Tuh, kan..... Eh, tapi....
"Gak tuh..." sahutku.
"Gini ya, Mas Joko. Jurus maupun ajian yang kita miliki, agar dapat digunakan dengan baik, kita harus memiliki cadangan manna yang cukup besar" sahutnya.
"Bedanya adalah, penggunaan ajian akan membutuhkan manna yang jauh lebih besar dibandingkan saat kita menggunakan jurus"
"Disamping itu, semakin tinggi level dari jurus maupun ajian yang kita gunakan maka akan semakin banyak pula manna yang harus kita gunakan" lanjutnya.
"Jadi, maksudmu, kita menggunakan kuda ini dengan maksud menghemat persediaan manna yang kita miliki. Begitu ya?" sahutku.
"Mas Joko, udah cakep, pintar lho...." sahutnya sambil tersenyum manis.
Widiiiihh.... Berasa, semriwing deh....
"Eh, tapi.... Apa yang terjadi saat manna yang kita miliki habis?" tanyaku lagi.
"Kita akan lemas dan hampir tak dapat menggerakkan seluruh anggota tubuh kita" sahutnya.
"Tapi, jangan takut, Mas. Manna kita akan kembali terisi perlahan-lahan"
"Atau, bisa juga disembuhkan seketika, jika menemukan Mata Air Kehidupan" lanjutnya menjelaskan.
"Syukurlah kalau begitu...." sahutku.
"Tapi...." lanjutnya.
Eh, kok ada tapi lagi ya??? Perasaan kok gak enak ya....
"Jika kita kehabisan manna saat bertarung dengan musuh, tentu sangat berbahaya, bukan? Kita pasti tidak akan mampu bertarung lagi" ia melanjutkan perkataannya.
Bener juga... Saat bertarung, kehabisan tenaga atau manna, tentunya menjadi hal yang paling terakhir yang ingin kualami. Nyawa taruhannya lho. Ibarat makan tahu isi pakai cabai. Tahunya habis, sedangkan cabainya terlanjur sudah dikunyah.
Apes deh pokoknya. Pake banget.
Tak terasa perjalanan kami berdua memasuki gerbang Barat.
Perlahan namun pasti, aku mulai menguasai cara mengendalikan kuda yang sedang kutunggangi itu. Dan, tentu saja ini tak lepas dari petunjuk Alisa.
Ahhhh.... Alisa. Cewek ini sebenarnya sangat menyenangkan untuk dijadikan sebagai teman perjalanan. Senyumnya begitu manis jika dilihat. Bikin hati adem.
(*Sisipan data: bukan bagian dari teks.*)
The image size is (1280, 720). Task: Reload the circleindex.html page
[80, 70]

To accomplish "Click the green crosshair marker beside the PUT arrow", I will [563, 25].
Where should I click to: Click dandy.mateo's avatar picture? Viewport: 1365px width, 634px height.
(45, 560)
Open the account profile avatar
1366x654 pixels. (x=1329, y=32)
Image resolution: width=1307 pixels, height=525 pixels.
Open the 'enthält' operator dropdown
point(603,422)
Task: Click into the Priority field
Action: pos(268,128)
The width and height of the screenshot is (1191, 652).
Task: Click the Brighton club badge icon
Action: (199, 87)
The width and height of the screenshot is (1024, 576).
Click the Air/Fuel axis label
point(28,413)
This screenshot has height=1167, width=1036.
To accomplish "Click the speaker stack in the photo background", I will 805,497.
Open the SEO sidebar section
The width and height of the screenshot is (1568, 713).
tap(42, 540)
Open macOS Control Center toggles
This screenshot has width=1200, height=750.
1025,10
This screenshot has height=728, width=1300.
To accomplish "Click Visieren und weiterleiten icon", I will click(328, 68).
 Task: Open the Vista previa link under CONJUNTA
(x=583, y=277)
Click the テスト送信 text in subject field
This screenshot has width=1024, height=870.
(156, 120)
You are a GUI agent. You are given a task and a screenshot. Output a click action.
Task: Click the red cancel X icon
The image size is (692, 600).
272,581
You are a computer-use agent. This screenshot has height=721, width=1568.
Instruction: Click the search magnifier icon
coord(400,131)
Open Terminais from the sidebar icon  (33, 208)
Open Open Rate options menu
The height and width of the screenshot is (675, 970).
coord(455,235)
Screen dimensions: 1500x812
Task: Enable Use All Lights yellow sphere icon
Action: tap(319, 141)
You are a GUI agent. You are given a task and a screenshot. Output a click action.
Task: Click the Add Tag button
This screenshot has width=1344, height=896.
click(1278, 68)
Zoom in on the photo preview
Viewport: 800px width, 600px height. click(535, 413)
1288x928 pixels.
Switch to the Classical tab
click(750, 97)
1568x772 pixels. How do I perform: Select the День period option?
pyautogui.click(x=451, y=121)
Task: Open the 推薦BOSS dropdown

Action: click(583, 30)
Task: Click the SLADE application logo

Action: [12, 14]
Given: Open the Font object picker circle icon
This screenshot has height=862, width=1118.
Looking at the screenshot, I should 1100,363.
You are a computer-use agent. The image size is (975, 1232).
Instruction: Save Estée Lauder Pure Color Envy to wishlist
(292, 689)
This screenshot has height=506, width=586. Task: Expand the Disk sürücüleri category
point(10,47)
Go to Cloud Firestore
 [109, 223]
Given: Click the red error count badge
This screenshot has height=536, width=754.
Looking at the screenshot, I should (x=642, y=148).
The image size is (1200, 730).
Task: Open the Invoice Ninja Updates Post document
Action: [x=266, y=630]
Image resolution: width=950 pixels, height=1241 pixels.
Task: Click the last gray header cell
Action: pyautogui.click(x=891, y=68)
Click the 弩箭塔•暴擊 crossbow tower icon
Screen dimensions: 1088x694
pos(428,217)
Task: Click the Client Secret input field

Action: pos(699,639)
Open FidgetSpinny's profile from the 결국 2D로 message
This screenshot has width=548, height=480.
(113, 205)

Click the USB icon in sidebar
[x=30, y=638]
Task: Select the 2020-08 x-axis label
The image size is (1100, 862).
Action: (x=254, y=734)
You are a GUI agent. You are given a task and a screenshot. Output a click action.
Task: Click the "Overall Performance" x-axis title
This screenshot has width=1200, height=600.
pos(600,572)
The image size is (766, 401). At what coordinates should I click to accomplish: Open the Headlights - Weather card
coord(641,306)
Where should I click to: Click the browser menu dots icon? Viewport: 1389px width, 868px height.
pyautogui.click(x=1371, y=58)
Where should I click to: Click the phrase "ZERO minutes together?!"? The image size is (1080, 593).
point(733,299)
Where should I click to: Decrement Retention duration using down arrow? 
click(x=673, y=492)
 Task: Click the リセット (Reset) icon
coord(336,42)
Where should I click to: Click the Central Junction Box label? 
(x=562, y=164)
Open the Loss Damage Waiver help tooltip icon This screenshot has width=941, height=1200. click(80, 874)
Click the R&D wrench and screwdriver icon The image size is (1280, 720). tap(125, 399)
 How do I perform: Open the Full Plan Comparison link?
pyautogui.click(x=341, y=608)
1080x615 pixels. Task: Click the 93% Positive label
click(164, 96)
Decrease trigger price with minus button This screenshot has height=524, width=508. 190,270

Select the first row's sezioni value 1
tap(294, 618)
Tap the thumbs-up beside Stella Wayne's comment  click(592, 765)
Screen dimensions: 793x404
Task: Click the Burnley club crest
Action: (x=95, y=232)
Sepasang mata hitamnya yang begitu jernih, menatap lekat seakan mencoba menelusuri sisi-sisi terdalam dari hati. Tawa lembutnya, laksana nyanyian lembut dari bidadari surga. Pokoknya, semuanya serba indah deh.
Tapi.... Orangnya rada galak lho. Ingat kan, saat dia mengeluarkan jurusnya kepadaku gara-gara gak sengaja memeluknya karena hati yang gembira?
Yaelah, Bang.... Sejak kapan sih meluk itu bisa gak sengaja? Kalo jatuh terjerembab sih, iya.
Dan satu lagi... Nampaknya, di balik kecantikan wajahnya, tersimpan sisi gelapnya yang lain. Yang kadang ditampilkannya padaku. Usil.
Di luar gerbang, tiba-tiba Alisa berbicara padaku.
"Mas Joko, kamu harus tahu cara bikin kuda lari lho ya" ujarnya.
"Haah? Lari?" sahutku keheranan.
"Iyalah. Lari. Kalau jalan seperti ini, bisa dua bulan lho baru kita tiba di hutan di kaki gunung Jinobor" tukasnya.
Perlahan, namun pasti, keringat dingin mengalir dari keningku dan membasahi kedua telapak tanganku. Senyumku pun berubah menjadi kecut.
"Mas Joko, harus menyentakkan tali kekangnya dengan keras" lanjutnya, seolah tak peduli dengan perubahan mukaku.
Nasib.... Oh, nasib....
"Dan untuk menghentikan lari kuda kita, tarik tali kekangnya dengan kuat"
"Seperti ini.... Huupp...." lanjutnya sambil menarik tali kekang kudanya dengan kuat.
Seketika itu juga....
HIIIEEEEE.... HIIIEEEEE.....
Si kuda, mendadak tersentak hingga berdiri dengan kedua kaki belakangnya.
Namun, si pengendara, seperti sedang dilem pada pelananya. Melekat erat di pelananya. Tidak terjatuh.
Aku tercengang.... Buseeet....
Tak ayal, keringat dingin semakin deras mengucur. Lututku gemetar.
"Aku coba dulu ya...." ujarku, dengan suara parau.
Alisa malah senyum-semyum cengengesan.
Huupp...!!!!
HIIIEEEEE.... HIIIEEEEE....
WADUHHH.....!!! HUUUPPP....!!!
Kaget. Si kuda tersentak, dan berdiri di kedua kakinya.
Aku yang sejak awal sudah merasa ketakutan, otomatis mengerahkan ilmu meringankan tubuhku. Dan meloncat jauh ke belakang, meninggalkan si kuda.
Sedangkan si kuda yang masih terkaget-kaget, gelisah, didekati Alisa. Dan, menenangkannya.
"Gak usah terlalu tegang, mas..." katanya, sambil tersenyum.
"Gak kok, gak tegang.... Cuman, stress aja" sahutku.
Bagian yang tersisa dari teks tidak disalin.